Return exactly the lines of the entries that start at the line containing "Where should I" and continue to the last line. Omit the pictures.

===== Source material

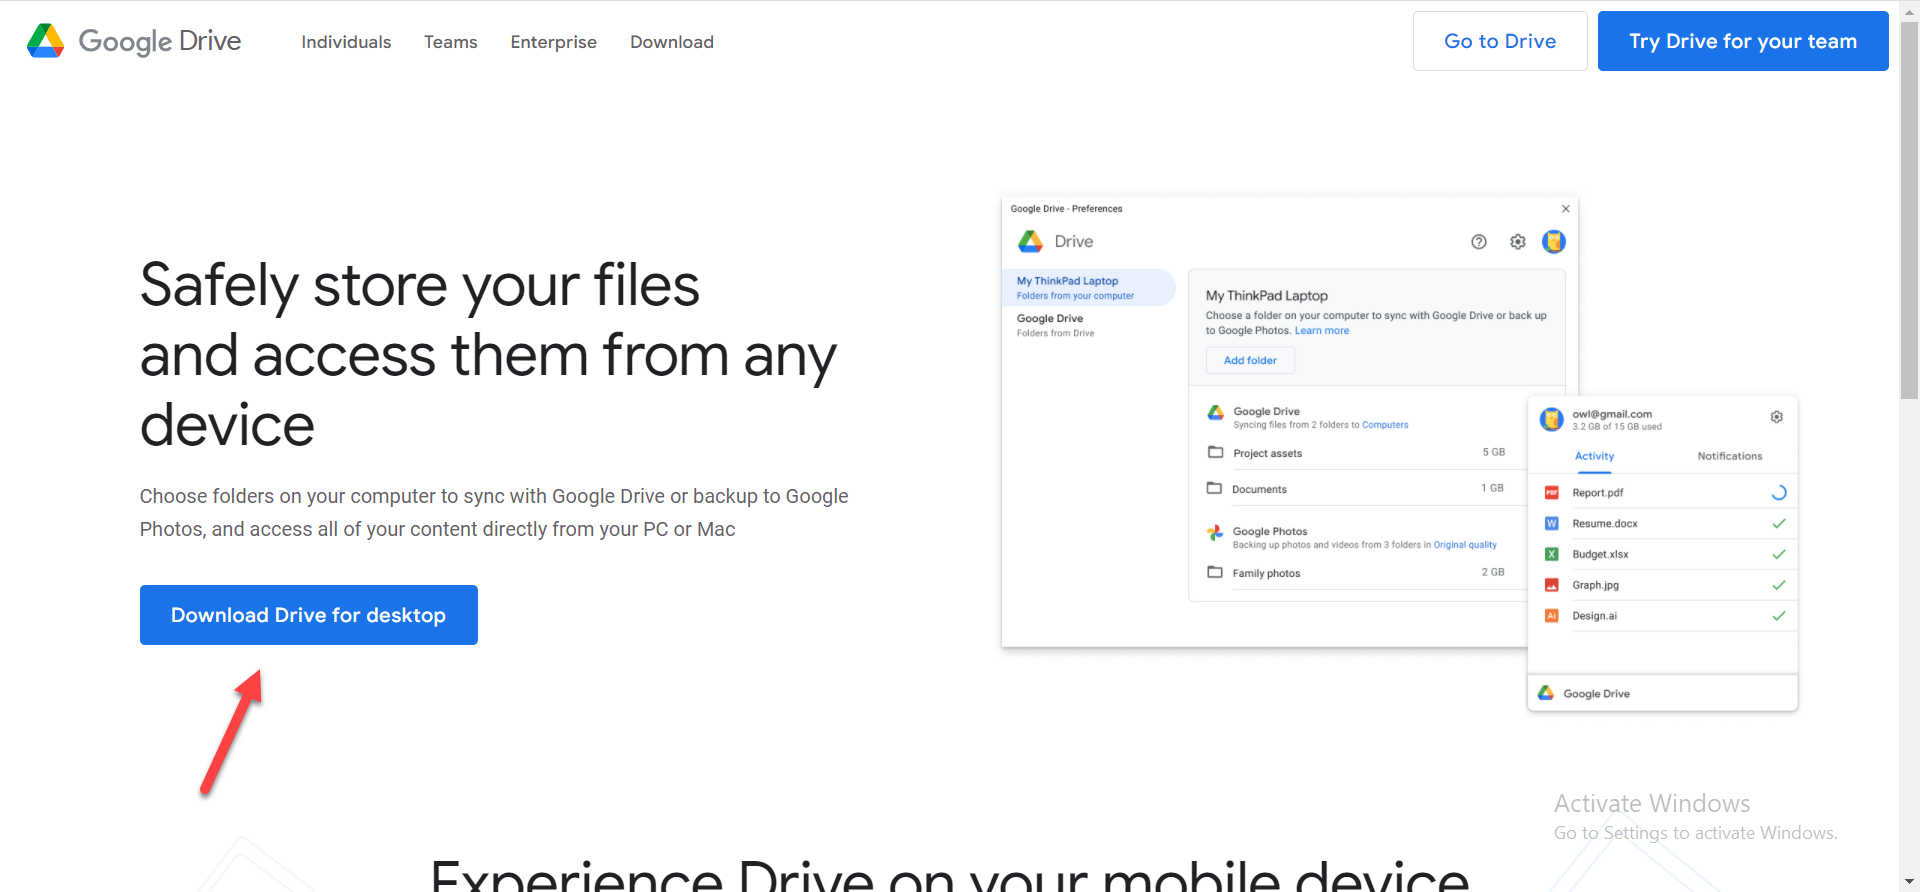Select the Activity tab
The height and width of the screenshot is (892, 1920).
[x=1594, y=456]
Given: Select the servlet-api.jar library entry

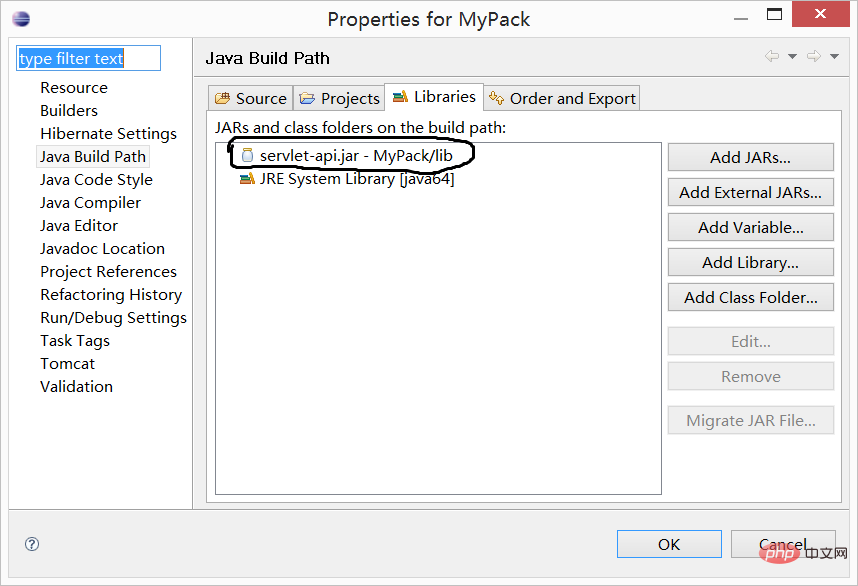Looking at the screenshot, I should (x=356, y=156).
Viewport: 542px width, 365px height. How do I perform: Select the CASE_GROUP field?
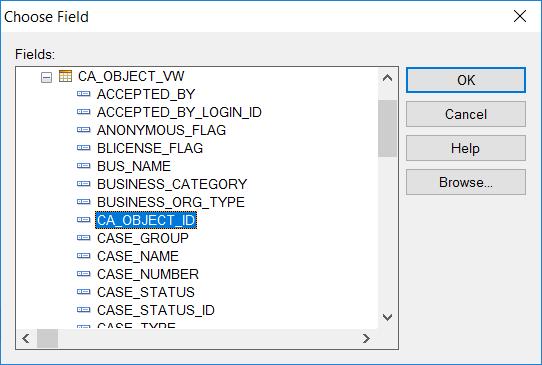[143, 238]
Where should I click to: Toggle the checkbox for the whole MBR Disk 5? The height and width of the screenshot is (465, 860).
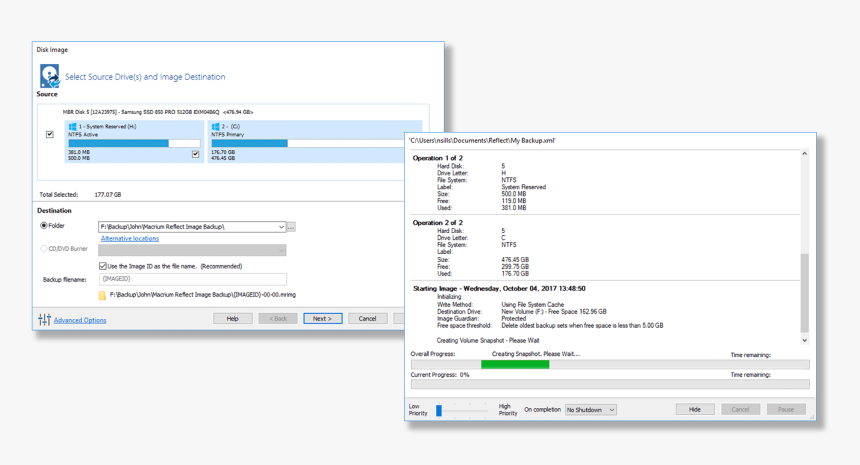(50, 134)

==========

• _Problem solution_:
Where should I click to: Toggle the checkbox for the whole MBR Disk 5? The height and width of the screenshot is (465, 860).
(50, 134)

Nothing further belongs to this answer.